Greece’s fiscal streamlining is dependent on unprecedented expenditure cuts, as, following the 27-billion-euro reduction from 2009 to 2012, another 12 billion will be cut by 2014, bringing the total amount cut to almost 40 billion euros within five years.
At the same time, despite successive tax measures applied from 2009, revenues are expected to show a contraction of some 9 billion euros by end-2014.
These figures reveal why Greece’s creditors are adamant there should be no additional tax measures, with all avenues being explored on the expenditure side instead. Yet given that there is no margin for further cuts in salaries, pensions and social benefits, the troika – as the representatives of the European Commission, the European Central Bank and the International Monetary Fund are collectively known – has focused its attention on the closure of state agencies and the abolition of various structures that will lead to a reduction in the number of civil servants.
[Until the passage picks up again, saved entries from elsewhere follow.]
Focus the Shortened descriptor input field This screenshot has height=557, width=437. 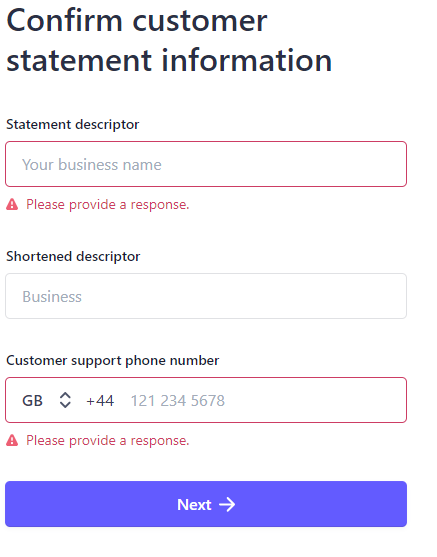tap(206, 296)
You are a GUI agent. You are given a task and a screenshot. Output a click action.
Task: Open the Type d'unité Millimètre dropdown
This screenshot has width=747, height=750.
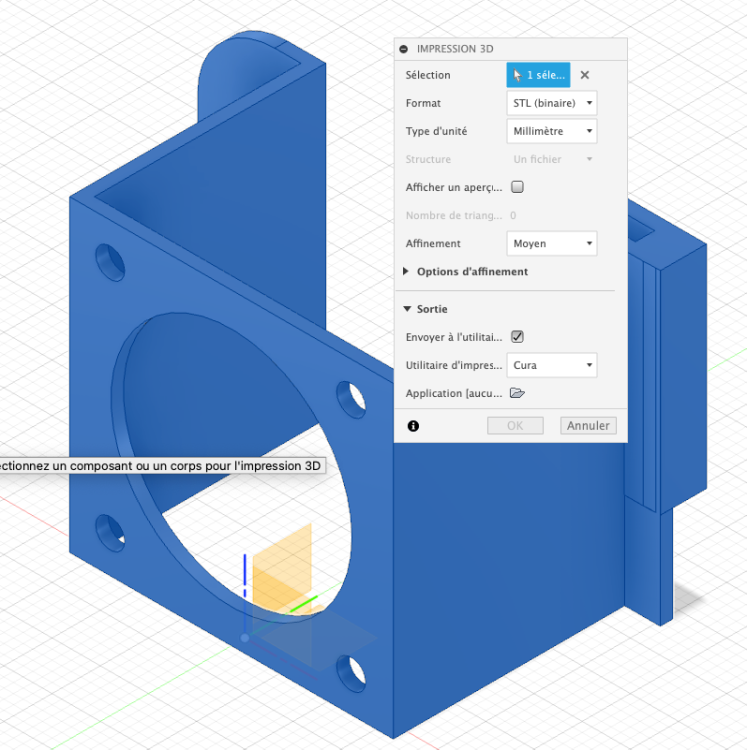pyautogui.click(x=551, y=131)
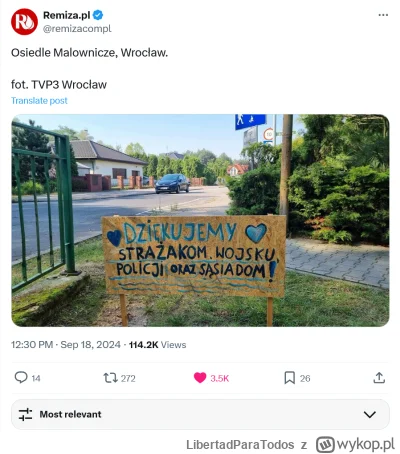Screen dimensions: 400x454
Task: Click the reply speech bubble icon
Action: coord(21,377)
Eurostat data show that from late 2009 up to last year, the sum dedicated to public sector salaries has gone down by 7.3 billion euros, while the reduction amounts to just 3.9 billion euros for pensions, social benefits and health.
In the next two years, up until the end of 2014, the trend will be reversed: Expenditure on salaries will be reduced by an additional 2 billion euros, while spending on social benefits etc will go down by 6.6 billion euros. In total, salaries, pensions and benefits will shrink by 19.8 billion euros from 2009 to 2014, out of which 10.8 billion will affect social benefits and 9.3 billion salaries. Operating and consumer expenditure will decrease by a total of 11.2 billion euros, while the reduction in investment amounts to 4.9 billion euros, dropping to just 40 percent of the amount invested in 2009.
As a result, the spending cuts will add up to 38.6 billion euros at the end of 2014 as total expenditure will amount to 86.1 billion euros, down from 124.7 billion at end-2009.
On the other hand, the dramatic downward course of revenues (from tax and social contributions) highlights the negative consequences of the economic recession. In the 2009-14 period revenues from direct taxes will shrink by 1 billion euros, from indirect taxation by 2.3 billion and from social contributions by 5.8 billion euros for a total of 9.1 billion.